The hurdles confronting each of the announced combinations beg the question, what if the merger or acquisition fails in the near term? How will earnings growth be achieved? For some utilities, that growth will default to more B2B investments in an expanded rate base of big-ticket hardware: new transmission, IGCC generation technologies and possibly a nuclear development renaissance. Alternatively, some may suspend M&A growth strategies and return to diversification into non-regulated and possibly even foreign operations.
Conversely, if the pending mergers succeed and usher in others, with or without PUHCA repeal, what will that portend? Will market power become so concentrated that regulators are forced to reconsider their still young affair with market pricing? The answer to that question will turn on the mitigation conditions imposed on combining firms. Additionally, we need to ask whether a rash of consolidations will herald the return of power trusts, as some fear. While that should be a concern, a return of the power trusts is unlikely. Proposed consolidations will expand the size and reduce the number of utilities. Quite possibly they also will increase market power and reduce competition in certain utility services.

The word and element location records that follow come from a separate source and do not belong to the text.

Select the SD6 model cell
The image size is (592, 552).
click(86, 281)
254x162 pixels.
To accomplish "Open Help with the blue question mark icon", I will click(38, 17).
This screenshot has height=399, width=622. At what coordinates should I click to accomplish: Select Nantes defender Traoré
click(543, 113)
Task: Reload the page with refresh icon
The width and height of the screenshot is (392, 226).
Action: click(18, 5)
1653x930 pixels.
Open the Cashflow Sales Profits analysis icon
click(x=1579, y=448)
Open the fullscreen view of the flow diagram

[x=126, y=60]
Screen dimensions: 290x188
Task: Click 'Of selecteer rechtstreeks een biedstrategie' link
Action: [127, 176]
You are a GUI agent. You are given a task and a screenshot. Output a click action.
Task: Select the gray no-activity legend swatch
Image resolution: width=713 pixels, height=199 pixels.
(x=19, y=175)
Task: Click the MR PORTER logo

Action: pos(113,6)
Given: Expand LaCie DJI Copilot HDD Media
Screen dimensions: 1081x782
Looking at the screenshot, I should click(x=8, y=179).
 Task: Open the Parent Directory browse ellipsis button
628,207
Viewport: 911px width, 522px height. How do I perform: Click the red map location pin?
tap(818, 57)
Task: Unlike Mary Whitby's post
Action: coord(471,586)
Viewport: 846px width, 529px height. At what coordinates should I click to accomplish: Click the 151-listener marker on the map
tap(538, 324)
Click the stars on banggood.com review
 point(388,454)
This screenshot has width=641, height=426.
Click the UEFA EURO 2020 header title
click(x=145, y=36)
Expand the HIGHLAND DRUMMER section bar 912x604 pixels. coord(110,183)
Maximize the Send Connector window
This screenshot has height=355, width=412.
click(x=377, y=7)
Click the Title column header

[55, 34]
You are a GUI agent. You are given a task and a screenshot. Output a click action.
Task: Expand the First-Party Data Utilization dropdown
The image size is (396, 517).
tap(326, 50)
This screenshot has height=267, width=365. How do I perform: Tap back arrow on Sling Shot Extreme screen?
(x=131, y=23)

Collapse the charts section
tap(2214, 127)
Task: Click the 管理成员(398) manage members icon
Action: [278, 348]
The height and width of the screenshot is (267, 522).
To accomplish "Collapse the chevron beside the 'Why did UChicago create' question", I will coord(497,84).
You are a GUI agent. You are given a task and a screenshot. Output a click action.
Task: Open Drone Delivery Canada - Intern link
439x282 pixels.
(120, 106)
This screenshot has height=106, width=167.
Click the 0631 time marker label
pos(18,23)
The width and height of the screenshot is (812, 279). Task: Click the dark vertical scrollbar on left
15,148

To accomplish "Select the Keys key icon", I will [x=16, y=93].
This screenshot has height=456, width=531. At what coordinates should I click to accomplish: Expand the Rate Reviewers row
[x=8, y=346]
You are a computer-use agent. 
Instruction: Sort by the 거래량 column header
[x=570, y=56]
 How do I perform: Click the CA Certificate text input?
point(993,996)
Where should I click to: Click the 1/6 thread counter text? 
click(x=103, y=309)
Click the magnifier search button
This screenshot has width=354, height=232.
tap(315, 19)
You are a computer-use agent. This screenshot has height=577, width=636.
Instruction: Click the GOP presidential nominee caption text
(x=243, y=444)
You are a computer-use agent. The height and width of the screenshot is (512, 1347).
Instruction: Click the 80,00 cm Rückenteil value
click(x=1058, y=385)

But a return to the impenetrable financial structures of the 1920s’ power trusts should be prevented by enforcement of PUHCA’s financial simplification requirements, as well as the financial disclosure and verification requirements of the 1933 and 1934 securities laws and Sarbanes-Oxley. Even in the increasingly likely event that PUHCA is repealed, then under the most-tenable scenario of the comprehensive energy bill to emerge from a Senate-House conference committee, new FERC-enforced transparency and disclosure rules will be enacted, which (together with the securities and Sarbanes-Oxley laws) should be sufficient to protect against the holding company shell games of the 1920s as well as the accounting shams of certain 1990s energy merchants.